Required work -> Exact copy, no pictures: return all the records as they stand.

Data records
»»

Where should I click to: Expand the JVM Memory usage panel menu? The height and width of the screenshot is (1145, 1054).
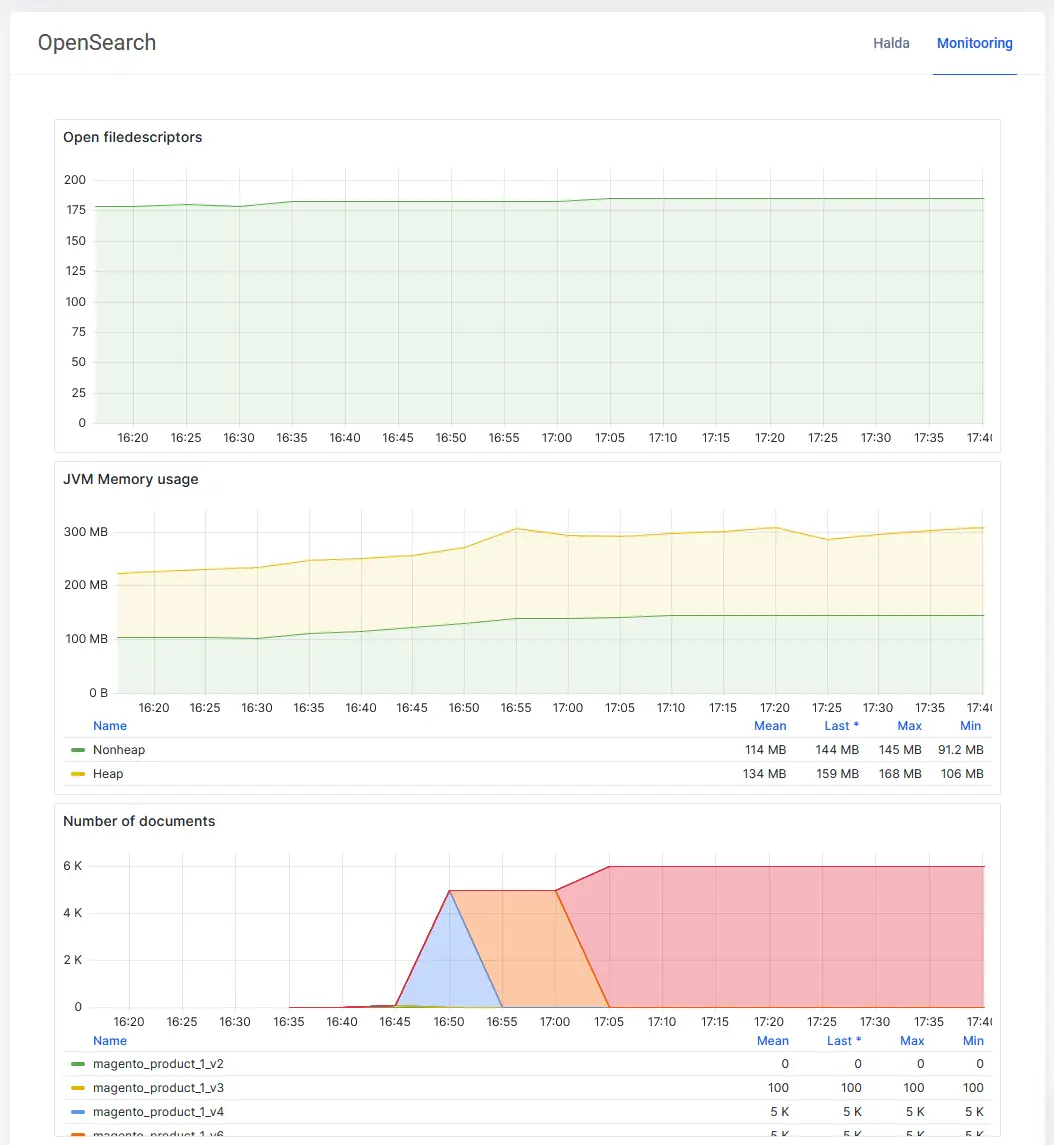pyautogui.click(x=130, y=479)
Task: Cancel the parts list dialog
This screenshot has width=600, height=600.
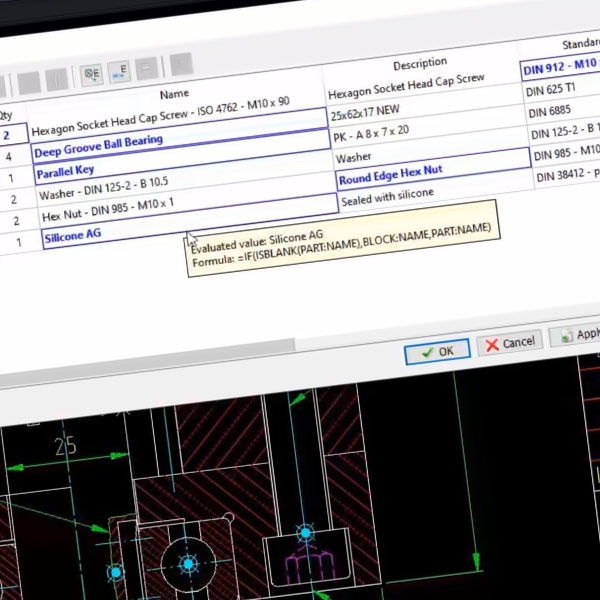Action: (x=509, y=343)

««

Answer space ->
Where should I click to: Expand the JVM Memory usage panel menu? The height and width of the screenshot is (1145, 1054).
pyautogui.click(x=130, y=479)
Task: Cancel the parts list dialog
This screenshot has width=600, height=600.
Action: (x=509, y=343)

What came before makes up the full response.